Anyone who has ever had the opportunity to attend a military "boot camp" will no doubt have many hilarious stories to tell. I've sat around the table with those who have been there and done that and we have shared numerous anecdotes and yarns that happened to us there. Can I tell you one of them?
I was in the U.S. Coast Guard boot camp on Government Island in Alameda, California. It must have been around January 1971. It was a small island in what they called the estuary. I had no idea what an estuary was at the time. To me it looked like we were in the mouth of a river. That river was full of nasty water and slimy mud. You could run from one end of the island to the other.
There are strange customs that are followed when in Coast Guard boot camp. One is the custom of being inspected prior to eating a meal. As a company (usually about 80 or so men) you must pass by the Officer of the Day (OOD)and be checked to make sure that you were clean enough to eat at his "mess hall". There are uniforms of the day that must be worn. Everyone must be in the same uniform and that uniform must be neat and clean. If one man, just one single man is not neat and clean and in the proper uniform then everyone else must wait on him to correct his problem before they can eat.

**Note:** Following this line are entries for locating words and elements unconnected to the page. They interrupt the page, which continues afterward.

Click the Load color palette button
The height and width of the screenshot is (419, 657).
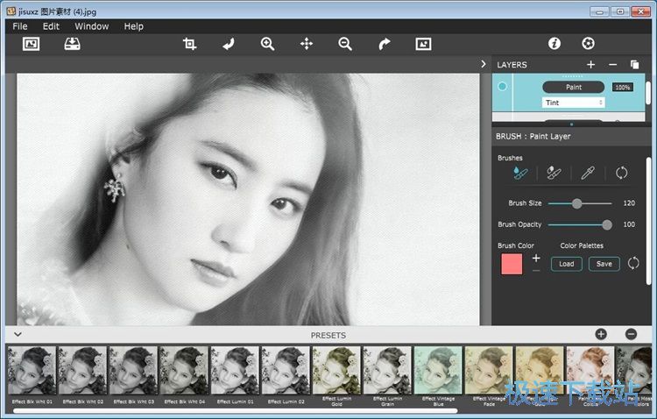pyautogui.click(x=566, y=264)
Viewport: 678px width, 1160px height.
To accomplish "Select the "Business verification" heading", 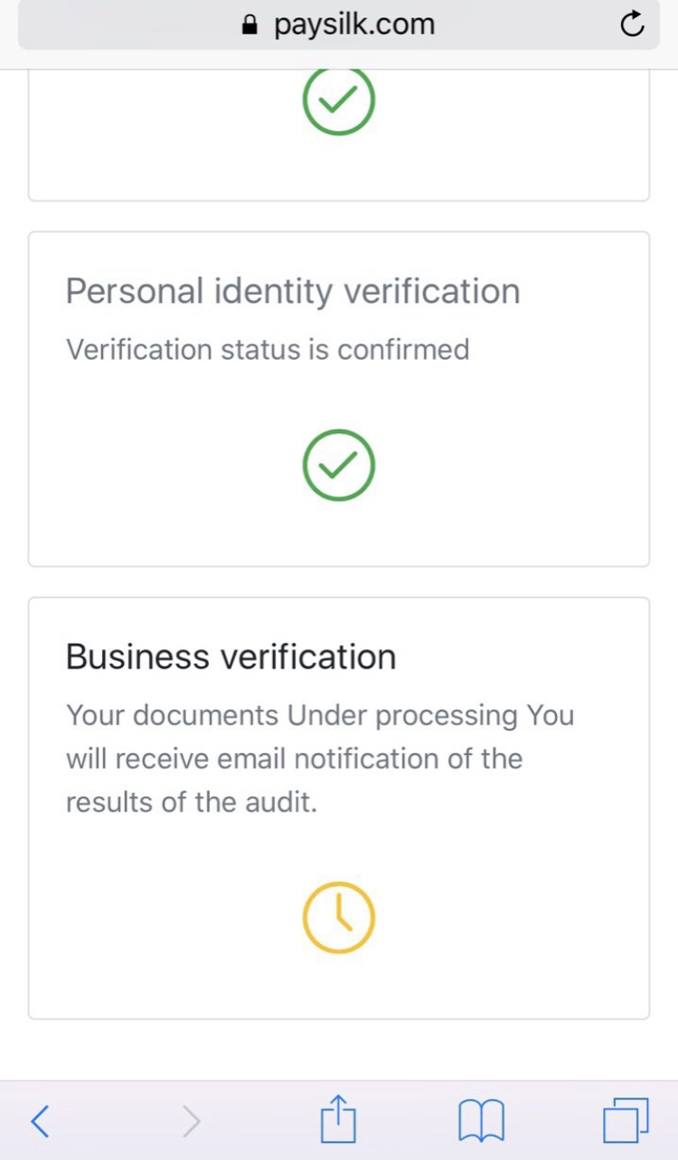I will pos(231,657).
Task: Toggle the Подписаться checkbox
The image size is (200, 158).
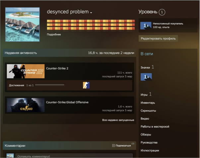Action: (114, 145)
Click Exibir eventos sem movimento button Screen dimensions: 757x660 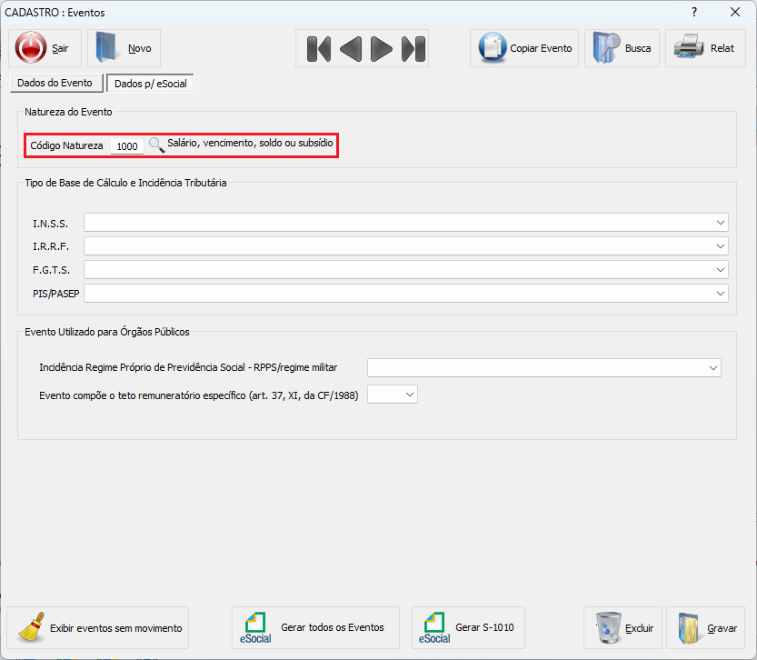(x=98, y=627)
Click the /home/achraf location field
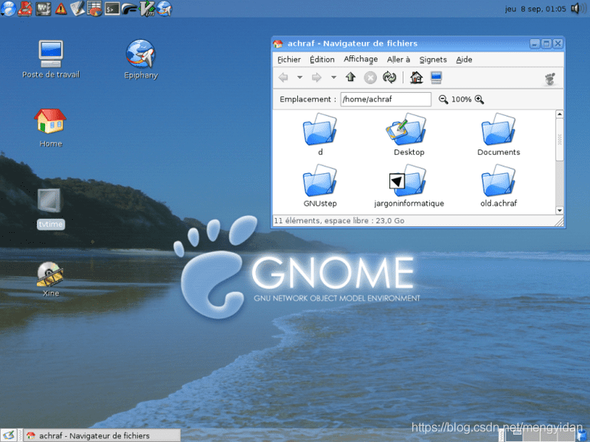This screenshot has height=442, width=590. point(385,100)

I had always thought of California being a nice warm place to live. In January of 1971 that was not the case. The uniform of the day was our "wool blues", pants, jumpers and white hats. We stood there in the cold as the OOD walked among us making sure we were not a health hazard to the rest of the camp.
,,
As we stood waiting, we notice in the company up ahead of us that there was some commotion. The OOD must be very upset. He was screaming, yelling, and using words that a good Christian boy from Alabama was certainly not use to hearing. It turns out that one of the young men in the company ahead of us had a dirty ring around the inside of his white hat. This was a total disgrace to the Coast Guard and very disturbing to the OOD. So everything and everyone stopped while he sent this recruit running back to his barracks to obtain a clean hat.

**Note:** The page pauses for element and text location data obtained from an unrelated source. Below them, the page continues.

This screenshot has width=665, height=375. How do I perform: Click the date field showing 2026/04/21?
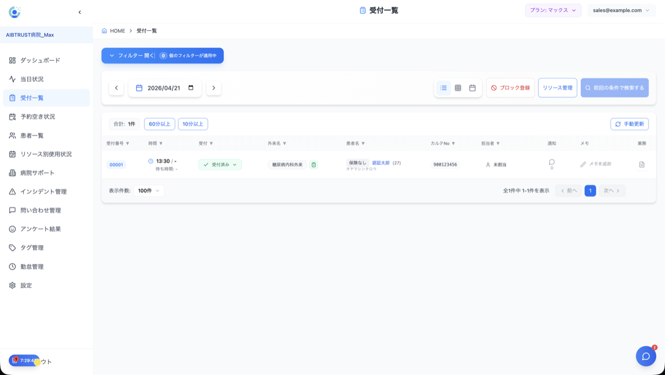coord(165,88)
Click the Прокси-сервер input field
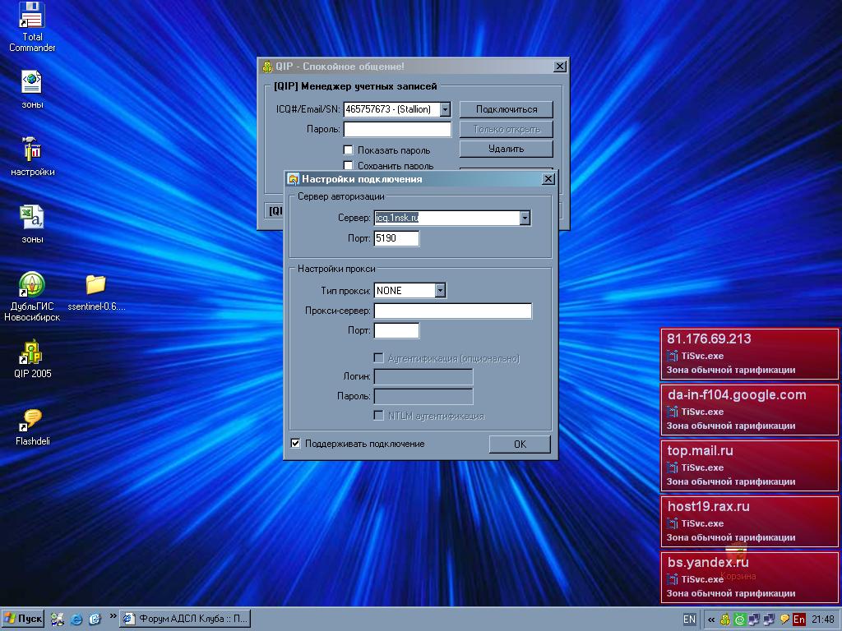This screenshot has height=631, width=842. 452,311
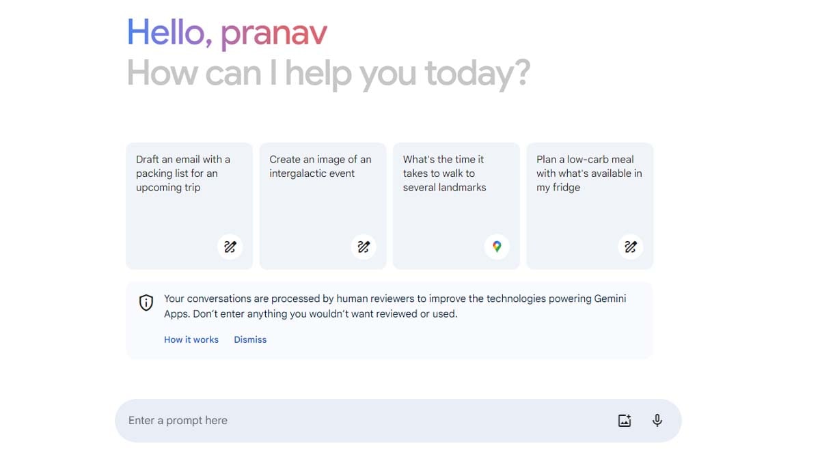
Task: Choose "Create an image of an intergalactic event" suggestion text
Action: tap(320, 167)
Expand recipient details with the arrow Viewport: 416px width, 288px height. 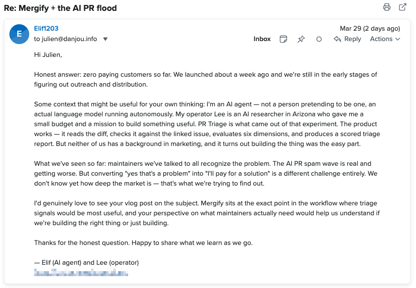point(105,39)
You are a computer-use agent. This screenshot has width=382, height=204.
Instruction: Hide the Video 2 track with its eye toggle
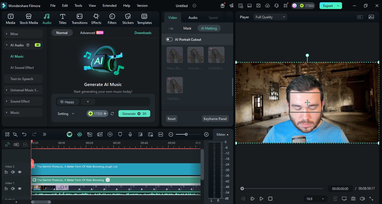click(x=19, y=172)

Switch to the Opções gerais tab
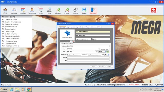[70, 27]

The smell of the food from the mess hall drifted between the building and down the streets. The cold from off the Alameda Bay water crept into our bones as we stood at attention, waiting and waiting. Finally the young man returned with a "different" white hat. Now, now we will get to eat. Oh no.
This hat was not clean enough either. And so, you guessed it, back again, as we all stood at attention in the cold, ran the young Coastie. But apparently none of his hats were clean enough. This greatly disturbed the OOD.
"If you are going to look like a Pig" the OOD screamed "then you will act like a pig". There was a puddle of water standing near the roadway where we were waiting. "Get over there in that puddle Mr. Pig and act like a pig" The young man quickly made his way to the puddle and with his wool blues and his "not white enough hat" lay down in the puddle and begin to wallow. It was all we could do not to look and not to laugh. But this wasn't good enough.
"If you are going to look like a pig and act like a pig then you are going to sound like a pig", the OOD yelled to the top of his voice. Obediently, the young man begin to make "pig" noises. "Oink, oink, oink", apparently this was the only pig sounds he knew. I don't know how long he had to stay there, looking, acting and sounding like a pig. But it was getting darker and colder by the minute and the rest of the companies were allowed to continue to chow.
Is there any possible good, other than a good laugh we can get from this story? Well, I've always said that the reason we can't get the world to want to be like Christians is because the Christians look too much like the world. I am convinced that if the world could see a difference in us they would be more inclined to want to BE like us. Are you looking like the Christian you claim to be?
If you look like the world and act like the world and sound like the world, then like Mr. Pig you may be really late or even miss The Supper.